Further, the conventional ultra wideband antenna 2 is problematic
in that, since it uses frequencies in a 3.1 to 10.6 GHz wide
frequency band, the operational frequencies of the frequency band
of the ultra wideband antenna 2 overlap with those of other
existing communication systems, thus interfering with communication
therebetween. For example, since a wireless LAN uses frequencies in
a 5.15 to 5.35 GHz wideband (US standard), the frequencies of the
wireless LAN may overlap with those of the wideband antenna using
the frequencies in the 3.1 to 10.6 GHz frequency band, thus
interfering with the communication between respective communication
systems.
SUMMARY OF THE INVENTION
Accordingly, the present invention has been made keeping in mind
the above problems occurring in the prior art, and an object of the
present invention is to provide an ultra wideband internal antenna,
which can be easily miniaturized while being provided within a
mobile communication terminal.
Another object of the present invention is to provide an ultra
wideband internal antenna, which has a frequency cutoff function to
solve a frequency overlapping problem occurring in combination with
other existing communication systems while being provided within a
mobile communication terminal and being capable of processing ultra
wideband signals.
In order to accomplish the above objects, the present invention
provides an ultra wideband internal antenna, comprising a first
radiation part made of a metal plate on a top surface of a
dielectric substrate and provided with at least one cut part,
formed by cutting out a lower corner portion thereof, and an
internal slot; a second radiation part formed in the slot of the
first radiation part while being connected to the first radiation
part, the second radiation part being conductive; a feeding part
for supplying current to the first and second radiation parts; and
a ground part for grounding both the first and second radiation
parts, wherein the first and second radiation parts form an ultra
wide band due to electromagnetic coupling therebetween using
individual currents flowing into the first and second radiation
parts.
Preferably, the first radiation part may have an outer
circumference formed in a substantially rectangular shape.
Preferably, the cut part may be a polygonal cut part having a
polygonal surface or may be an arcuate cut part that is formed by
cutting the lower corner portion of the first radiation part in a
gentle curve shape and is provided with a circular surface.
Preferably, the ultra wideband internal antenna may further
comprise at least one stub made of a conductive stripline and
connected to the cut part of the first radiation part to cut off
frequencies in a predetermined frequency band.

Information supplied

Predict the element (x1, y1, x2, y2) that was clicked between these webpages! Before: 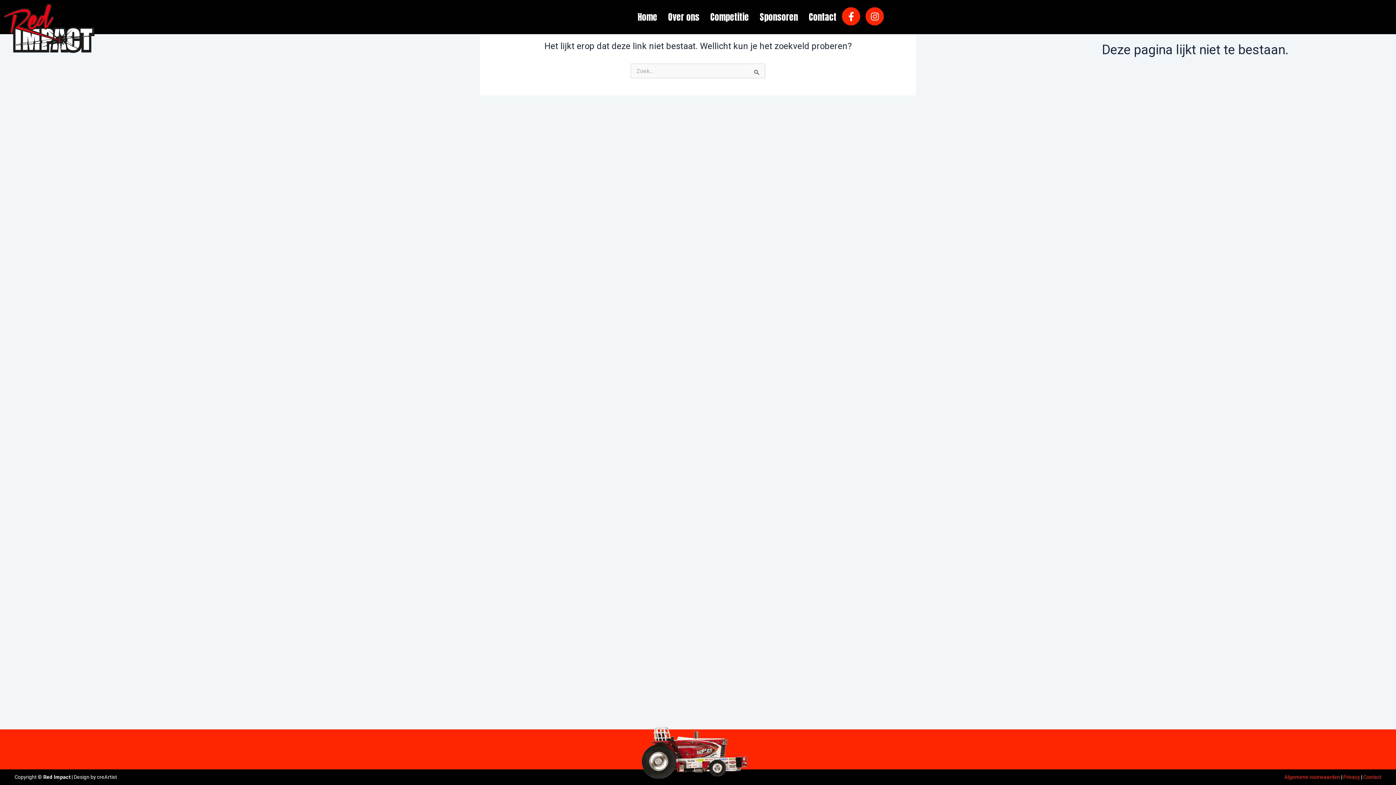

Problems to solve
**A)** In the ultra wideband antenna passage, what frequency range does a wireless LAN use under the US standard?
**B)** Extend the ultra wideband antenna passage, picking up right after its final sentence.

Answers per task
**A)** 5.15 to 5.35 GHz.

**B)**
Preferably, the stub may be formed to be inclined at a
predetermined angle with respect to the feeding part, and
symmetrically formed around the feeding part.
Preferably, the internal slot of the first radiation part and the
second radiation part may be formed in a substantially circular
shape.
Preferably, the feeding part may be formed in a CO-Planar Waveguide
Ground (CPWG) structure.
BRIEF DESCRIPTION OF THE DRAWINGS
The above and other objects, features and other advantages of the
present invention will be more clearly understood from the
following detailed description taken in conjunction with the
accompanying drawings, in which:
FIG. 1 is a view showing the construction of a typical Planar
Inverted F Antenna (PIFA);
FIG. 2 is a view showing the construction of a conventional ultra
wideband antenna;
FIG. 3 is a view showing the construction of an ultra wideband
internal antenna according to a first embodiment of the present
invention;
FIG. 4 is a graph showing the Voltage Standing Wave Ratio (VSWR) of
the ultra wideband internal antenna according to the first
embodiment of the present invention;
FIG. 5 is a view showing the construction of an ultra wideband
internal antenna according to a second embodiment of the present
invention; and
FIG. 6 is a graph showing the VSWR of the ultra wideband internal
antenna according to the second embodiment of the present
invention.
DESCRIPTION OF THE PREFERRED EMBODIMENTS
Preferred embodiments of the present invention are described with
reference to the attached drawings below. Reference now should be
made to the drawings, in which the same reference numerals are used
throughout the different drawings to designate the same or similar
components. In the following description of the present invention,
detailed descriptions may be omitted if it is determined that the
detailed descriptions of related well-known functions and
construction may make the gist of the present invention
unclear.
FIG. 3 is a view showing the construction of an ultra wideband
internal antenna according to a first embodiment of the present
invention.
Referring to FIG. 3, an ultra wideband internal antenna 30
according to a first embodiment of the present invention is formed
on a top surface of a dielectric substrate, and includes a first
radiation part 31, a second radiation part 32, a feeding part 33
and ground parts 34.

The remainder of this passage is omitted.